▶ Excerpted text
(begin)

Moments and Taylor Series
Before we dive head first into MGFs, we should formally define statistical ‘moments’ and even freshen up on our Taylor Series, as these will prove especially handy when dealing with MGFs (and have likely already proven handy in the PMF problems of previous chapters).
The \(k^{th}\) moment of a random variable \(X\) is given by \(E(X^k)\). The ‘first moment,’ then, (when \(k=1\)) is just \(E(X^1) = E(X)\), or the mean of \(X\). This may sound like the start of a pattern; we always focus on finding the mean and then the variance, so it sounds like the second moment is the variance. However, the second moment is by definition \(E(X^2)\) (plug \(k = 2\) into \(E(X^k)\)). We know that \(E(X^2)\) is not quite the Variance of \(X\), but it can be used to find the Variance. That is, \(Var(X) = E(X^2) - E(X)^2\), or the Variance equals the second moment minus the square of the first moment (recall how LoTUS can be used to find both expectation and variance).
So, essentially, the moments of the distribution are these expectations of the random variable to integer powers, and often they help to give valuable information about the random variable itself (we’ve already seen how moments relate to the mean and variance). Since we’re such masters of LoTUS, we would be comfortable finding any specific moment for \(k>0\), in theory: just multiply \(x^k\), the function in the expectation operator, by the PDF or PMF of \(X\) and integrate or sum over the support (depending on if the random variable is continuous or discrete). This could take a lot of work, though (and we have to do a separate integral/sum for each distinct moment), and it’s here that MGFs are really valuable. After all, it’s in the name: MGFs are functions that generate our moments so we don’t have to do LoTUS over and over.
Let’s now briefly freshen up on our Taylor Series, because they are probably as rusty as they are important. We will see Taylor Series are closely related to calculating moments via an MGF, so it’s very important now to feel comfortable working with these series. Here are the chief examples that will be useful in our toolbox.

(end)

▶ Jobs
**a)** In the excerpt on moments and Taylor series, what is the first moment of a random variable X?
**b)** Using the excerpt on moments and Taylor series, explain why MGFs are valuable for finding moments.
**c)** Write the next part of the excerpt on moments and Taylor series, following on from its final sentence.

▶ Recorded information
(begin)

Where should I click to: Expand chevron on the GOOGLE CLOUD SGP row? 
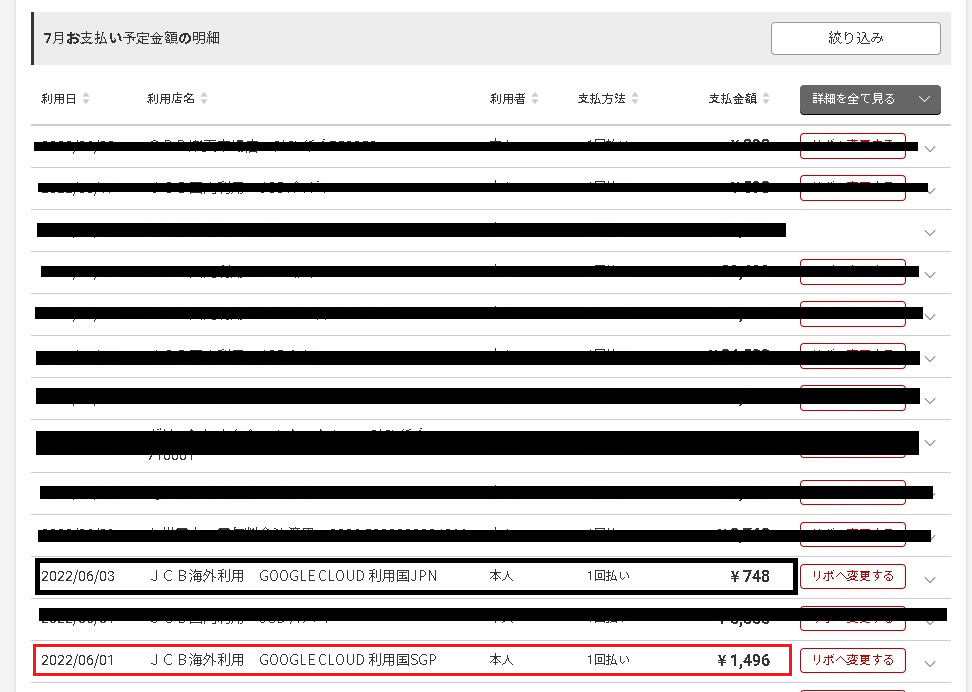click(x=930, y=660)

(end)

▶ Answers to the exercise
**a)** The first moment is E(X), which is the mean of X.

**b)** Finding each moment with LoTUS can take a lot of work, because every distinct moment needs its own integral or sum. MGFs generate the moments, so LoTUS does not have to be done over and over.

**c)**
- The Exponential series:
\[e^x = 1 + x + \frac{x^2}{2!} + \frac{x^3}{3!} + ... = \sum_{n=0}^{\infty} \frac{x^n}{n!}\]
- Geometric series:
\[\frac{1}{1-x} = 1 + x + x^2 + x^3 + ... = \sum_{n=0}^{\infty} x^n\]
\[\frac{1}{(1 - x)^2} = 1 + 2x + 3x^2 + 4x^3 + ... = \sum_{n=0}^{\infty}nx^{n-1}\]
These hold for \(0 < x < 1\).
- Finally, less useful (for our purposes) but very easily recognizable, we have our Sin and Cos series.
\[sin(x) = x - \frac{x^3}{3!} + \frac{x^5}{5!} - \frac{x^7}{7!} + ... = \sum_{n=0}^{\infty}(-1)^n \frac{ x^{2n + 1}}{(2n + 1)!}\]
\[cos(x) = 1 - \frac{x^2}{2!} + \frac{x^4}{4!} - \frac{x^6}{6!} + ... = \sum_{n=0}^{\infty} (-1)^n \frac{x^{2n}}{(2n)!}\]
You can also find a handy, succinct guide for these Taylor Series and others here.
MGF Properties
Before we talk about what an MGF actually is, let’s talk about why it’s important. For now, just picture the MGF as some function that spits out moments. Let’s say that a random variable \(X\) has an MGF \(M(t)\) (that is, simply a function of a ‘dummy’ variable \(t\)). Here are a couple of reasons why the MGF \(M(t)\) is so special:
Property 5.1
If two random variables have the same MGF, then they must have the same distribution. That is, if \(X\) and \(Y\) are random variables that both have MGF \(M(t)\), then \(X\) and \(Y\) are distributed the same way (same CDF, etc.). You could say that the MGF determines the distribution. This is a neat result that could be useful when dealing with two unknown random variables. It’s also the same for PDFs/PMFs and CDFs; if two random variables have the same CDF or PDF/PMF (depending if they are discrete or continuous), then they have the same distribution.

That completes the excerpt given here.